Answer: 6.58 m/s^2 (approx).
Step-by-step explanation:
To find the horizontal acceleration of the crate, we need to consider the forces acting on it. The force of 350 N applied at an angle of 25 degrees above the horizontal can be broken down into its horizontal and vertical components.

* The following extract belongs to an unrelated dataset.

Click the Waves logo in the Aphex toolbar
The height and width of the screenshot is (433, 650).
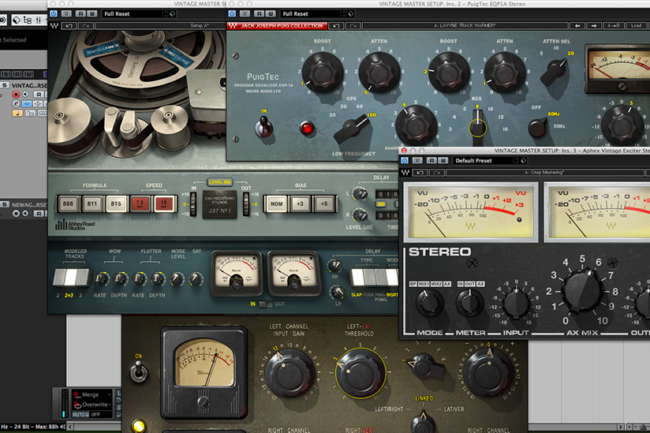click(x=406, y=173)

The horizontal component of the applied force is given by:
F_horizontal = F_applied * cos(angle)
F_horizontal = 350 N * cos(25°)
F_horizontal = 350 N * 0.9063 ∴ cos 25° = 0.9063.
F_horizontal = 317.19 N
The frictional force acting against the motion of the crate is given by:
F_friction = coefficient_friction * normal_force
The normal force is equal to the weight of the crate, which can be calculated by the formula which is listed below:
normal_force = mass * gravity
normal_force = 40 kg * 9.8 m/s^2
normal_force = 392 N
Now, we can calculate the frictional force:
F_friction = 0.14 * 392 N
F_friction = 54.88 N
Since the crate is being pulled with a force greater than the frictional force, the net force in the horizontal direction is the difference between the applied force and the frictional force:
net_force_horizontal = F_horizontal - F_friction
net_force_horizontal = 317.19 N - 54.88 N
net_force_horizontal = 262.31 N
Finally, we can calculate the acceleration using Newton's second law:
net_force_horizontal = mass * acceleration
262.31 N = 40 kg * acceleration
acceleration = 262.31 N / 40 kg
acceleration = 6.58 m/s^2 (approx)
Therefore, the horizontal acceleration of the crate is approximately 6.58 m/s^2.